GRAPHISOFT (Stand # 2963)

GRAPHISOFT Nordamerika präsentiert seine preisgekrönte App BIMx, mit neuen Virtual Reality (VR) Funktionalitäten über Google Cardboard. Beim Customer Appreciation Breakfast am Freitag, 28. April, 8-10 Uhr, gibt GRAPHISOFT zudem eine Vorschau auf die neuen Features, die in der nächsten Version der BIM-Software ARCHICAD 21 erscheinen.

Am Samstag, den 29. April, 11-12 Uhr, gibt Richard Crowe, AIA, principal GRC Architects, einen Vortrag mit dem Titel "Small Firms, Big Projects Powered by BIM", in dem er verschiedene Fallstudien vorstellt. Die Teilnehmer bekommen Einblick in die sich ständig weiterentwickelnde Welt von BIM, mit Schwerpunkt auf innovativen BIM-Vorteilen, einschließlich der Detaillierungsstrategien, dem Zugriff auf die Baudokumentation und der Modellfreigabe während des Designprozesses.

Außerdem erhält designLAB, eine preisgekrönte Bostoner Firma, die mit GRAPHISOFT-Lösungen arbeitet, am Freitag, den 28. April, 15.00-15.30 Uhr einen AIA Honor Award für Innenarchitektur für die Gestaltung der Claire T. Carney Bibliothek der University of Massachusetts Dartmouth.

Vectorworks (Stand # 2863)

Vectorworks, Inc., ein weltweiter Entwickler von Design und BIM Software, zeigt personalisierte Vectorworks® Architect Demos und Präsentationen über Funktionalitäten, die es Entwicklern ermöglichen, jedes Projekt in jeder Phase des Designs zu vervollständigen. Es gibt Demo-Stationen mit 3D-Laserscanning, fortschrittlichen 3D-Modellierungswerkzeugen, virtueller Realität und BIM sowie Previews der zukünftigen Technologien.
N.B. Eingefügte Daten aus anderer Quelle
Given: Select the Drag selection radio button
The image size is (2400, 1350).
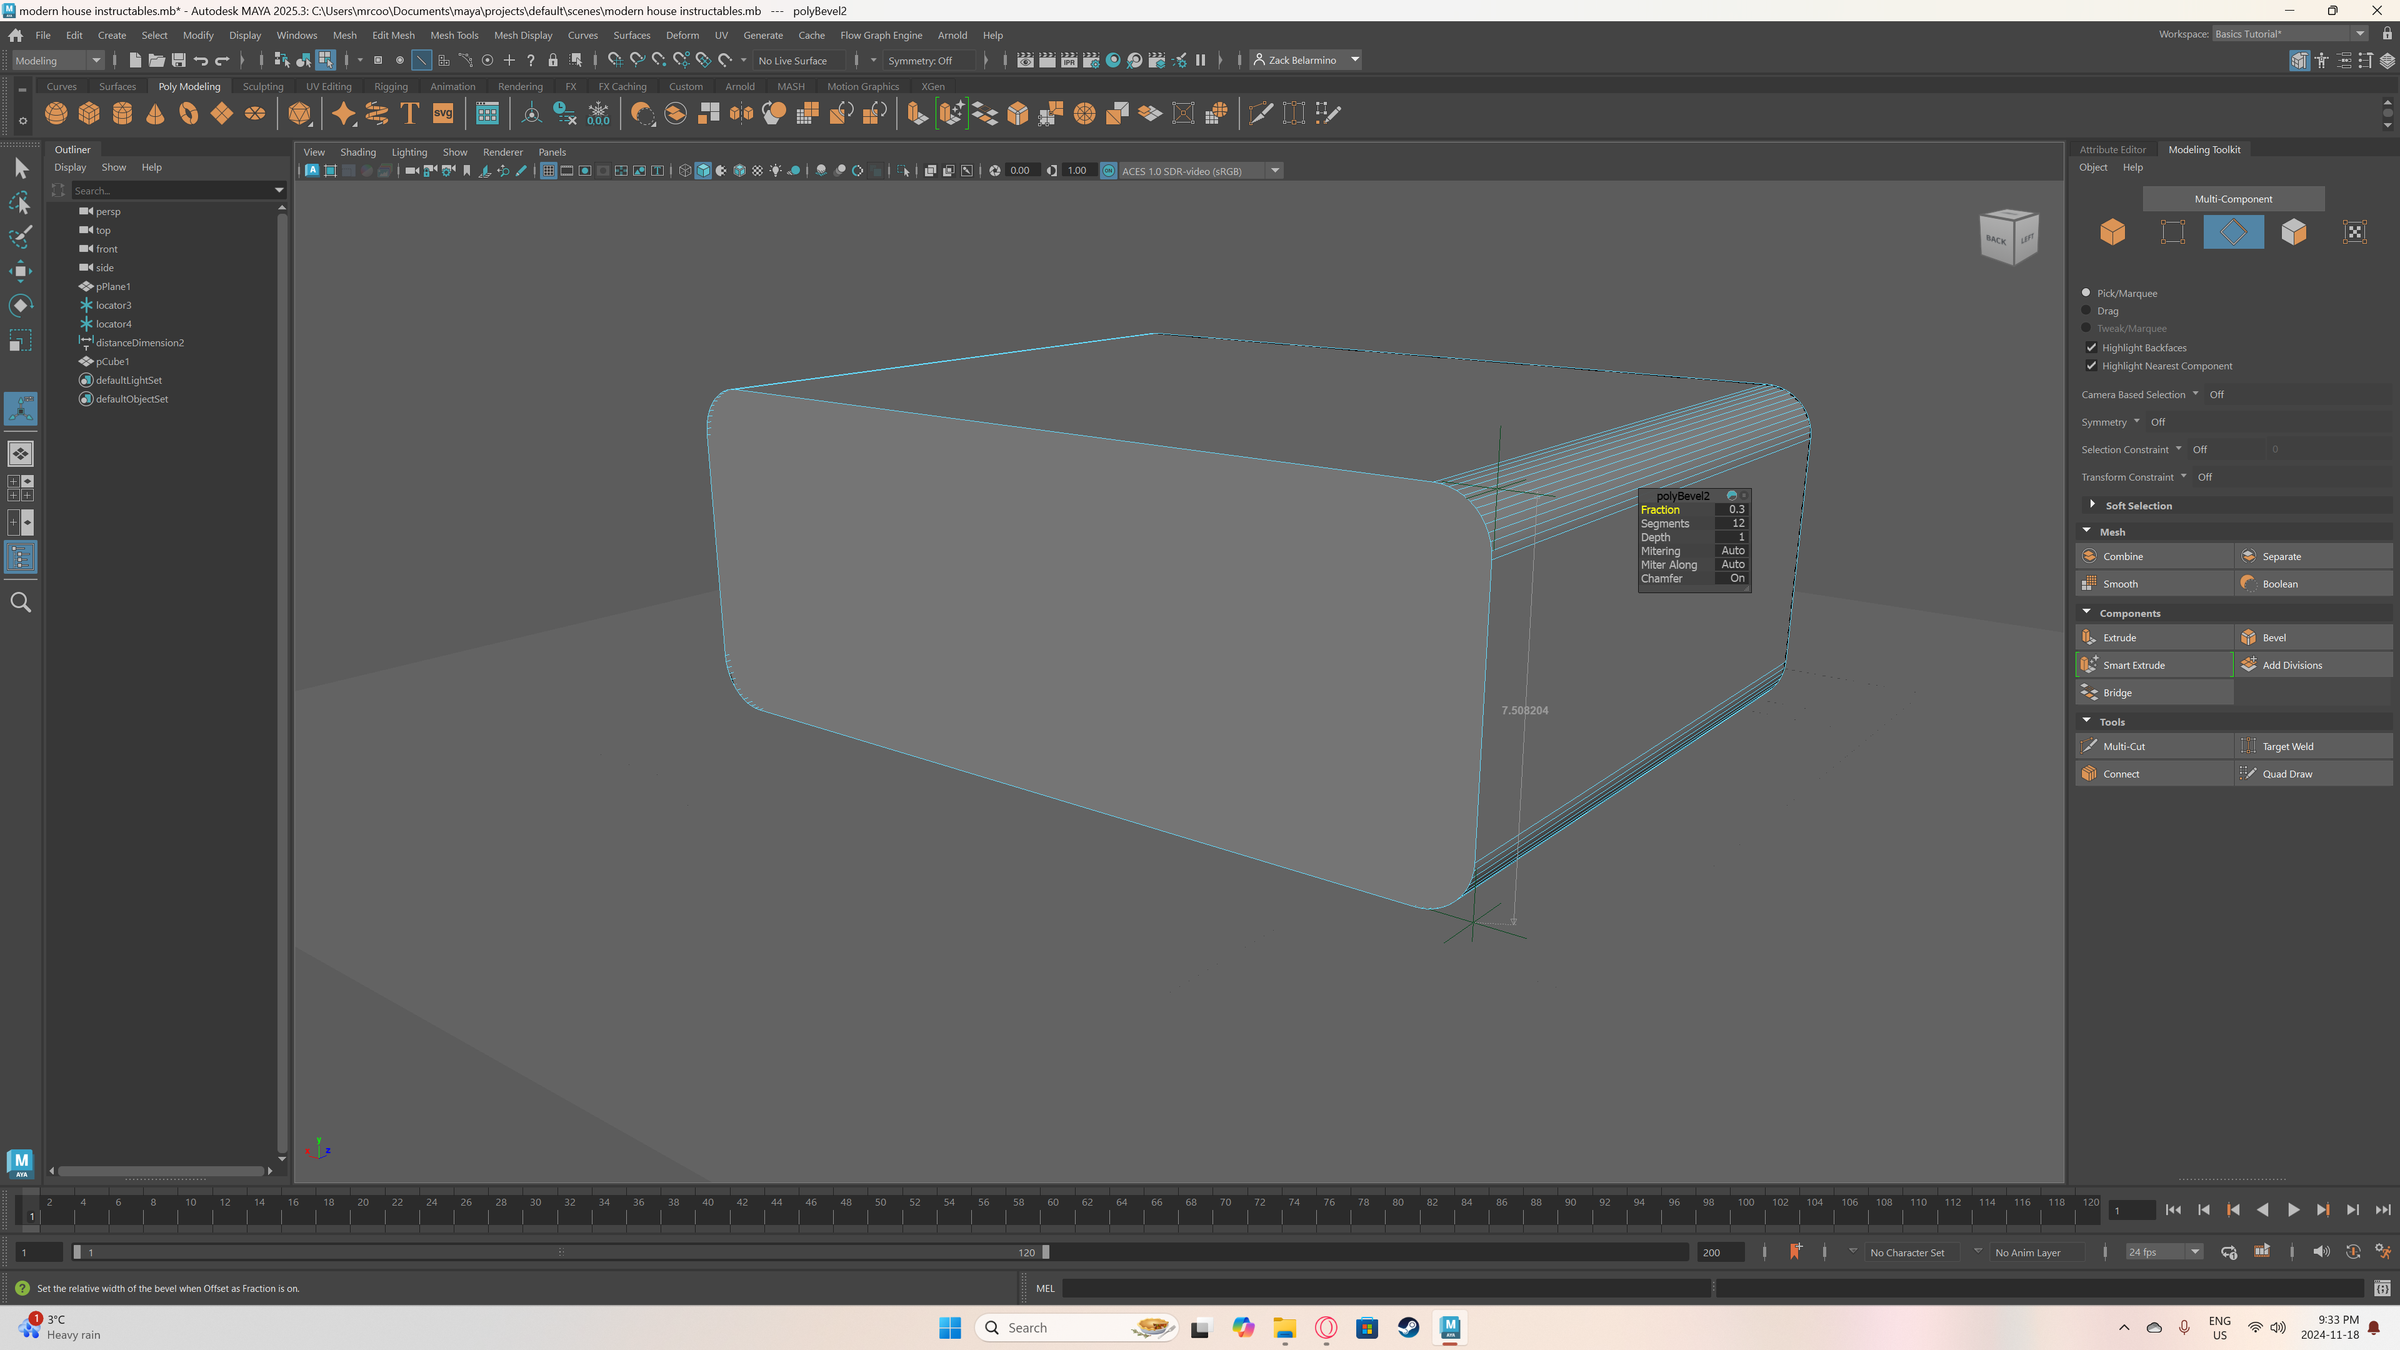Looking at the screenshot, I should pyautogui.click(x=2086, y=311).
Von 2D-Drafting und 3D-Modellierung bis hin zur Erstellung von koordinierten Baudokumenten und vollständig entwickelten BIM-Modellen unterstützt Vectorworks Architect den gesamten Designprozess vom Konzept bis zum Aufbau und ermöglicht es Architekten, mehr als nur BIM zu machen. Mit Vectorworks können Designer ein Projekt jeder Größenordnung übernehmen, von der Stadtplanung über Hochhäusern bis hin zu Innenrenovierungen und Ausstattungen.
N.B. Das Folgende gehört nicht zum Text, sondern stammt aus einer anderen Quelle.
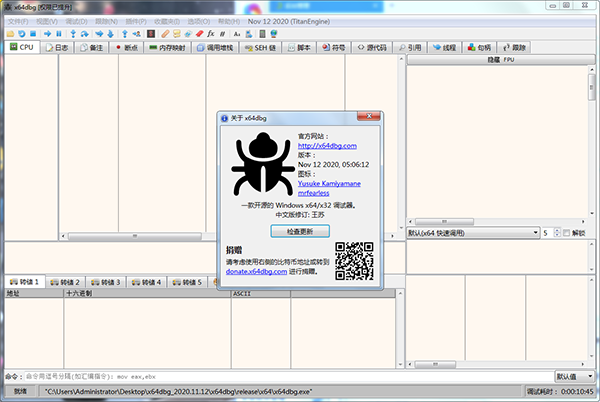The width and height of the screenshot is (600, 402).
Task: Click the 检查更新 button
Action: [299, 231]
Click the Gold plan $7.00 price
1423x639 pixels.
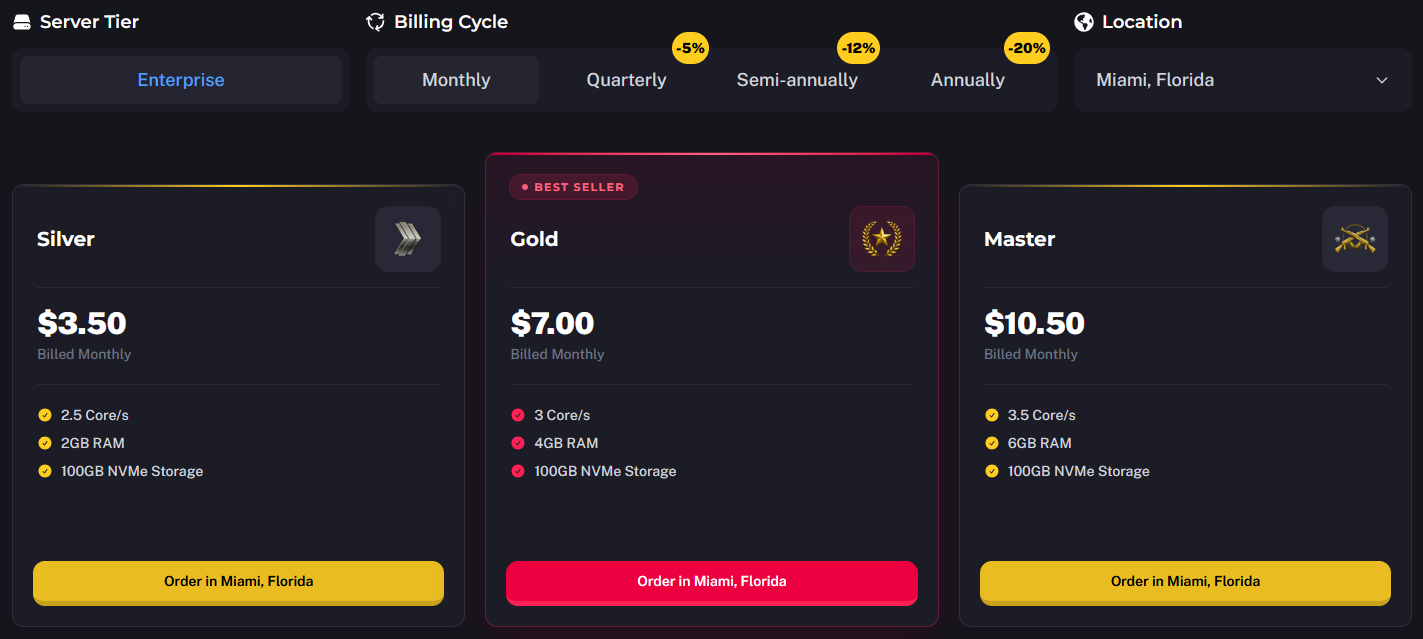tap(552, 323)
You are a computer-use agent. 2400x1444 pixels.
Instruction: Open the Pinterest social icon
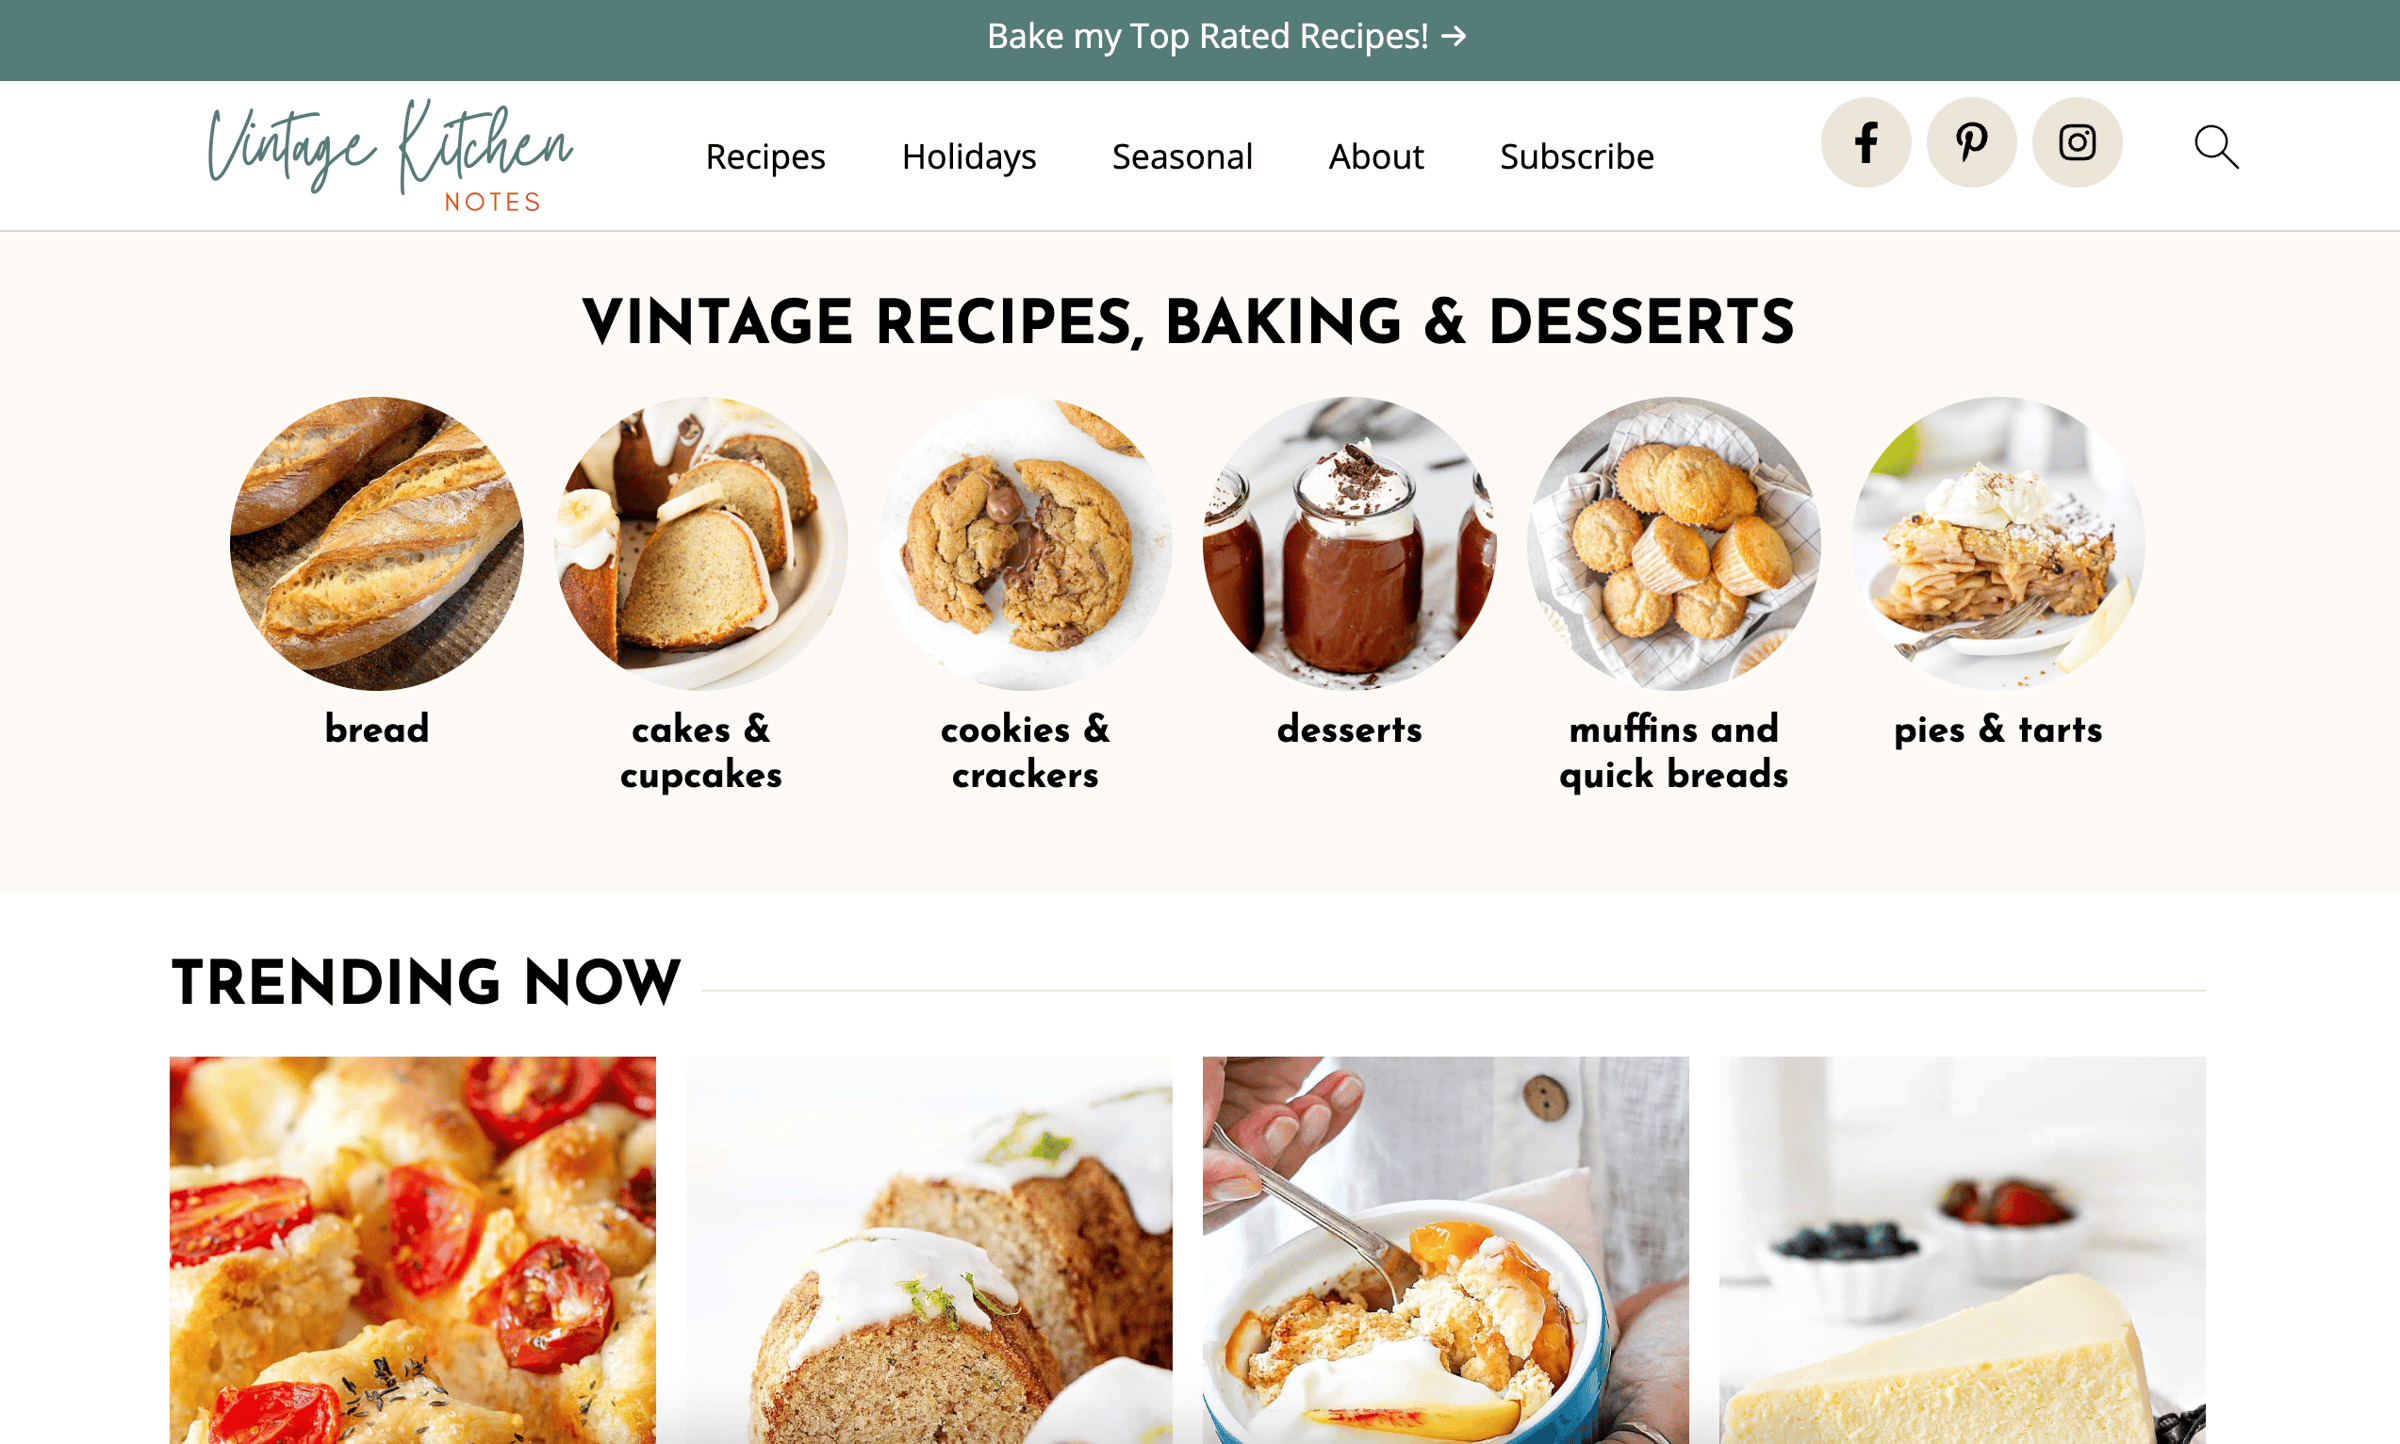pos(1972,142)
Der Präsentationszeitplan:

Donnerstag, 27. April
From Laser Scan to Model: 11:00 Uhr
Next Gen 3D Modeling: 14:00 Uhr
How BIM and VR Go Hand in Hand: 14:30 Uhr
Teamwork: BIM Success with IFC Interoperability: 15:00 Uhr

Freitag, 28. April
How BIM and VR Go Hand in Hand: 11:00 Uhr
From Laser Scan to Model: 14:00 Uhr
Next Gen 3D Modeling: 14:30 Uhr

Samstag, 29. April
Next Gen 3D Modeling: 10:00 Uhr
How BIM and VR Go Hand in Hand: 10:30 Uhr

Es werden Demos der zukünftigen Technologien gezeigt, die neue Möglichkeiten bieten, Modelle zu sehen und zu präsentieren:

  • Bisher eingeführt mit Vectorworks 2017 im September 2016, Web-View und virtuelle Realität erhalten deutliche Verbesserungen bei Usability und Visuals, wie etwa „ambient occlusion“.
  • Mit den Panoramafunktionen können Designer und Kunden das Modell in einer breiten, immersiven Ansicht erleben.
  • Mit einem iOS®- oder Android ™ Mobilgerät und einem 2D-Grundriss können Designer von der Augmented Reality-Technologie profitieren, um eine 3D-virtuelle Version ihres Modells auf ihrem Plan zu sehen.